Mirror of Justice

A blog dedicated to the development of Catholic legal theory.
Affiliated with the Program on Church, State & Society at Notre Dame Law School.

Sunday, July 10, 2005

Euthanasia for babies

An article in today's New York Times says, "[d]utch doctors have proposed a procedure for infant mercy killing.  Is this humane or barbaric?"  Here's more:

One sure way to start a lively argument at a dinner party is to raise the question Are we humans getting more decent over time?  Optimists about moral progress will point out that the last few centuries have seen, in the West at least, such welcome developments as the abolition of slavery and of legal segregation, the expansion of freedoms (of religion, speech and press), better treatment of women and a gradual reduction of violence, notably murder, in everyday life. Pessimists will respond by citing the epic evils of the 20th century -- the Holocaust, the Gulag. Depending on their religious convictions, some may call attention to the breakdown of the family and a supposed decline in sexual morality. Others will complain of backsliding in areas where moral progress had seemingly been secured, like the killing of civilians in war, the reintroduction of the death penalty or the use of torture. And it is quite possible, if your dinner guests are especially well informed, that someone will bring up infanticide. . . .

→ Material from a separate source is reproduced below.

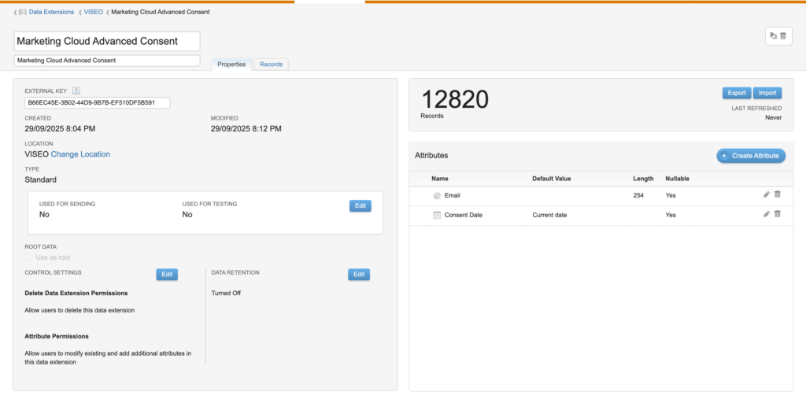Click the trash icon beside the copy icon
This screenshot has width=806, height=414.
[x=783, y=35]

Our sense of what constitutes moral progress is a matter partly of reason and partly of sentiment. On the reason side, the Groningen protocol may seem progressive because it refuses to countenance the prolonging of an infant's suffering merely to satisfy a dubious distinction between ''killing'' and ''letting nature take its course.'' It insists on unflinching honesty about a practice that is often shrouded in casuistry in the United States. Moral sentiments, though, have an inertia that sometimes resists the force of moral reasons. Just quote Verhagen's description of the medically induced infant deaths over which he has presided -- ''it's beautiful in a way. . . . It is after they die that you see them relaxed for the first time'' -- and even the most spirited dinner-table debate over moral progress will, for a moment, fall silent.

The author's premise -- i.e., that recoiling from the Groningen protocal, or from the notion that a purported desire to "relieve suffering" excuses or justifies intentional, direct killing of human beings, reflects "moral sentiment", not "moral reasons" -- is, it seems to me, entirely (yet typically) incorrect.